Here is an excellent interview with github.com/search guys about their search installation
Basic points are:
- 30 terabytes of data on SSD disks
- 2 billions of documents in the search index
- 44 servers on EC2 (8 frontends and 36 storage nodes)
- self-healing index – when user pushes new data, touched files are reindexed, which heals index and catches up with missed updates
- such a great setup crashed under load until elasticsearch was quite reconfigured, bugs got fixed and so on – 2 days offline and elasticsearch own gurus got involved
- elasticsearch has split-brain problem, which can corrupt data
- 44 EC2 nodes were replaced with 8 own physical servers with 32 cores and 14 Tb of SSD each
- elasticsearch 0.90 has rack-aware load balancing
- elasticsearch has built-in index optimization which doesn’t really delete objects from the indexes when used deletes data – this can be postponed and batched for maximum performance
- github.com uses ‘everything-over-http+json’ since Thrift is hard to debug and operated on albeit being faster
- each repository lives in single shard (they had 500 of them on EC2, but says its overkill) – this speeds up queries by 2 times
- split indexes as much as possible (kind of shard by time, but not exactly), archive old ones (compress them, glue together and so on)

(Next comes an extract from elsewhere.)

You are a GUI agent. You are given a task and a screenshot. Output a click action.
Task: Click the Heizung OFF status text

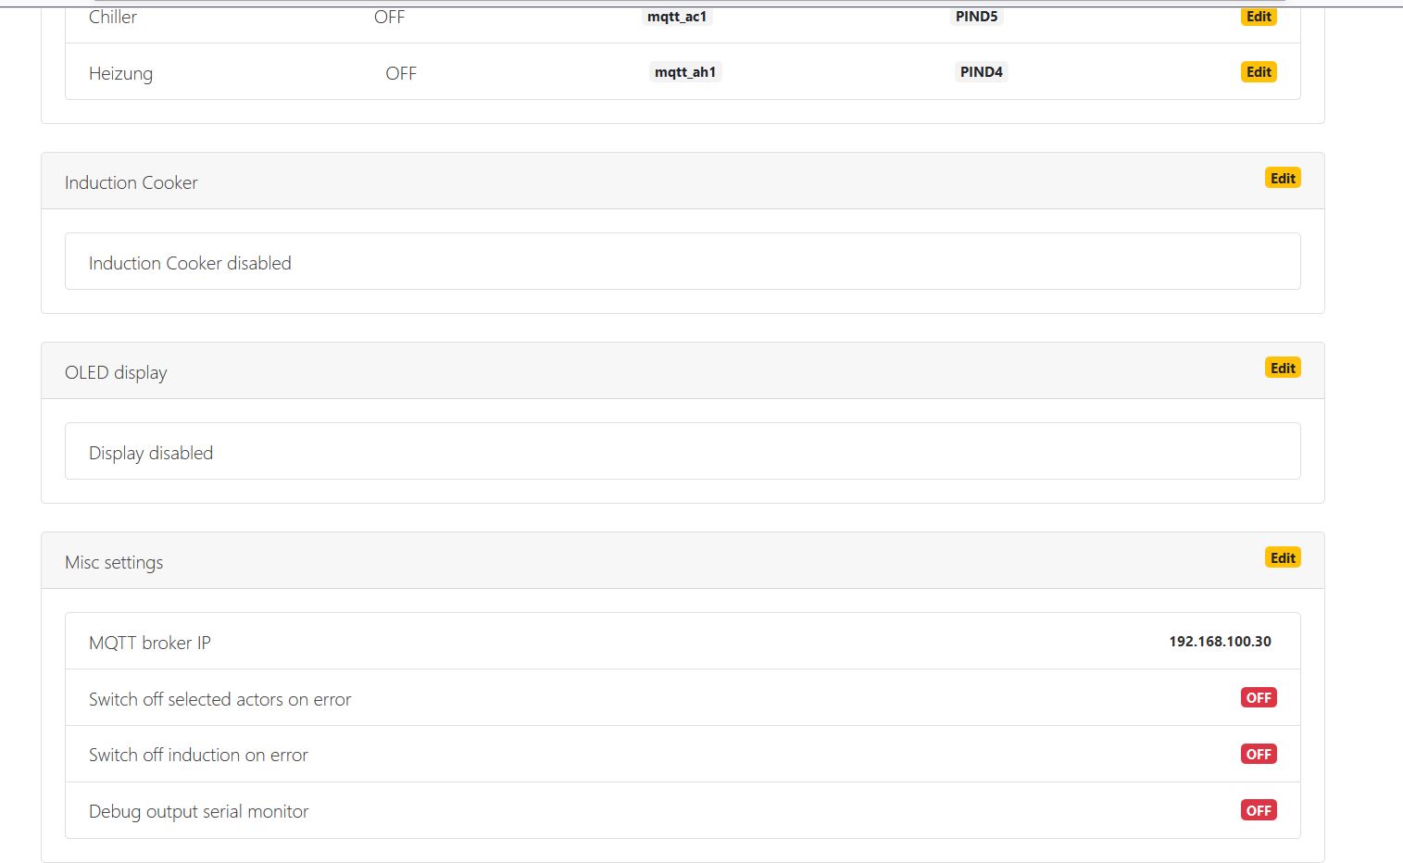pos(401,73)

I wrote this because Elliptics supports secondary indexes which we would want to try on similar setup – several billions of records, many terabytes of data. Our friends use MongoDB for that and it really sucks at it.

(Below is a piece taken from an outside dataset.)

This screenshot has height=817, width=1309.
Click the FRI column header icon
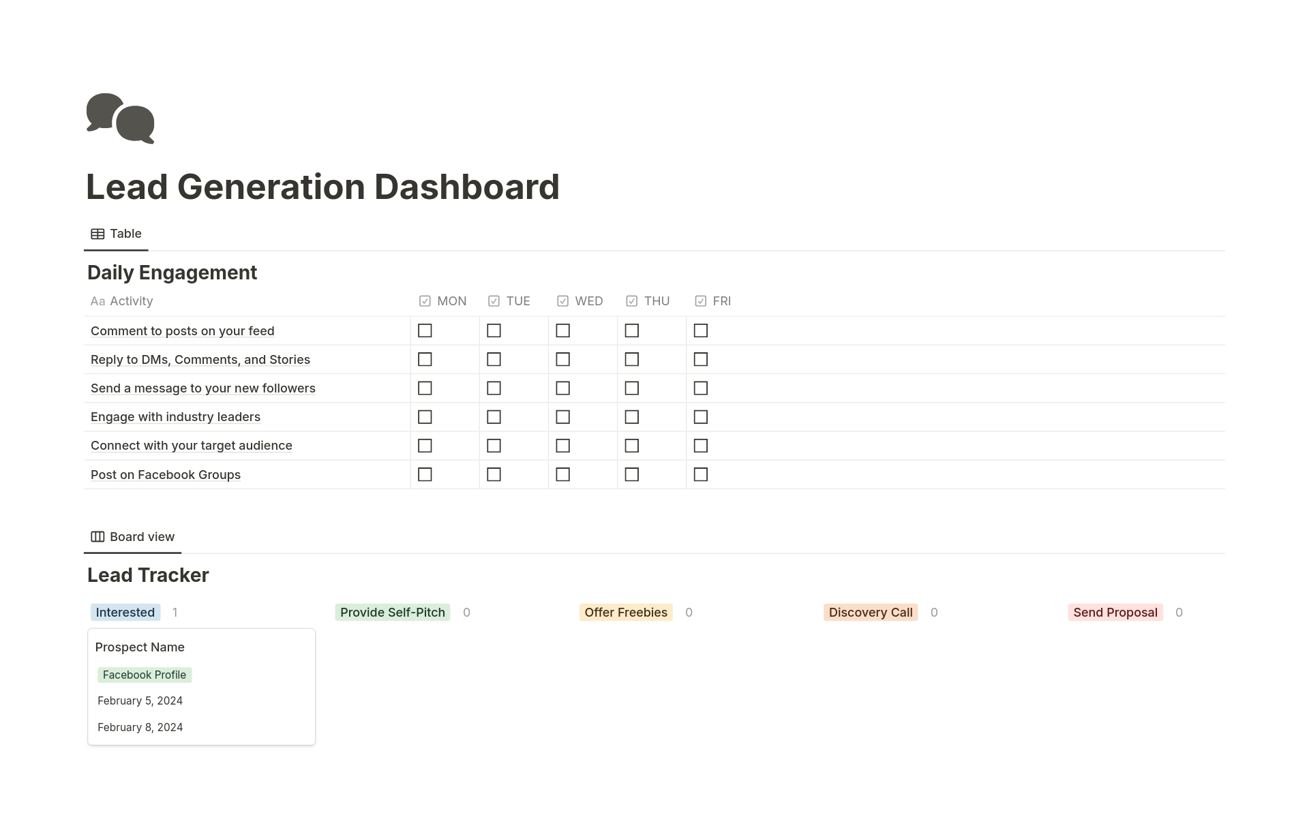click(x=700, y=301)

Our solution is not quite ready (we easily handle that amount of data, but we have to think about how elliptics indexes should handle that number of objects properly), but we are getting close – do not know whether there will be production use in the near future, but at least major testing for sure.
In a meantime my pet-project Wookie – search engine infrastructure on top of elliptics secondary indexes – got quite a bit of support: we have httpjson interface, and/or/quotes operators, various helper tools and so on. We are working on better lemmatization (using Snowball stemming quite sucks for russian for example), spelling correction and so on.
Not that I want to reinvent any modern search engine, but instead I have completely different idea in mind on how to implement what is called ‘relevance’ in search engine world.
This idea has to be checked in a real world.